HyFusion: Enhanced Reception Field Transformer for Hyperspectral Image Fusion
Chia-Ming Lee, Yu-Fan Lin, Yu-Hao Ho, Li-Wei Kang, Chih-Chung Hsu
TL;DR
HyFusion addresses the challenge of reconstructing high-resolution hyperspectral images (HR-HSIs) by fusing high-resolution multispectral images (HR-MSIs) with low-resolution HSIs (LR-HSIs) using a Dual-Coupled Network (DCN). Central to the approach is the Enhanced Reception Field Block (ERFB), which combines dense feature reuse with Improved Swin Transformer Layers to expand the receptive field and capture long-range spatial-spectral dependencies.
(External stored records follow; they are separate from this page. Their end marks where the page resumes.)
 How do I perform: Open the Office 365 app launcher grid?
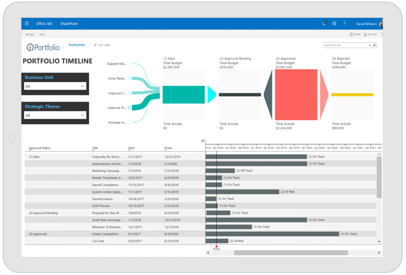pos(27,23)
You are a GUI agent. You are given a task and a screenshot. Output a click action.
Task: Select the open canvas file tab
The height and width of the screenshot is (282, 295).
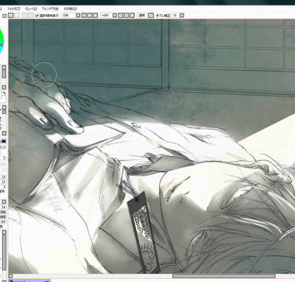point(30,281)
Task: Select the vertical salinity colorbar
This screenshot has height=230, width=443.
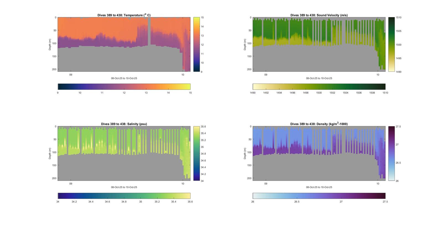Action: point(197,153)
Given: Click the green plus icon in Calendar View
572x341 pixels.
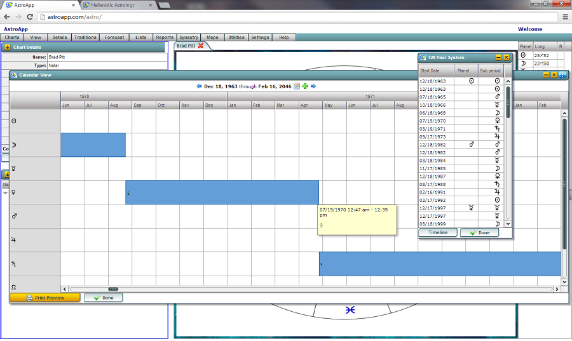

Task-specific losses, including Spectral Angle Mapper (SAM) and Stationary Wavelet Transform (SWT) losses, guide the model toward faithful spectral and spatial-spectral reconstruction, yielding state-of-the-art results on AVIRIS data under varying data availability. The framework demonstrates strong data efficiency and practical viability for resource-constrained hyperspectral imaging scenarios, with extensive experiments showing improved PSNR, SAM, RMSE, and ERGAS while maintaining a compact model size.
Abstract
Hyperspectral image (HSI) fusion addresses the challenge of reconstructing High-Resolution HSIs (HR-HSIs) from High-Resolution Multispectral images (HR-MSIs) and Low-Resolution HSIs (LR-HSIs), a critical task given the high costs and hardware limitations associated with acquiring high-quality HSIs. While existing methods leverage spatial and spectral relationships, they often suffer from limited receptive fields and insufficient feature utilization, leading to suboptimal performance. Furthermore, the scarcity of high-quality HSI data highlights the importance of efficient data utilization to maximize reconstruction quality. To address these issues, we propose HyFusion, a novel Dual-Coupled Network (DCN) framework designed to enhance cross-domain feature extraction and enable effective feature map reusing. The framework first processes HR-MSI and LR-HSI inputs through specialized subnetworks that mutually enhance each other during feature extraction, preserving complementary spatial and spectral details. At its core, HyFusion utilizes an Enhanced Reception Field Block (ERFB), which combines shifting-window attention and dense connections to expand the receptive field, effectively capturing long-range dependencies while minimizing information loss. Extensive experiments demonstrate that HyFusion achieves state-of-the-art performance in HR-MSI/LR-HSI fusion, significantly improving reconstruction quality while maintaining a compact model size and computational efficiency. By integrating enhanced receptive fields and feature map reusing into a coupled network architecture, HyFusion provides a practical and effective solution for HSI fusion in resource-constrained scenarios, setting a new benchmark in hyperspectral imaging. Our code will be publicly available.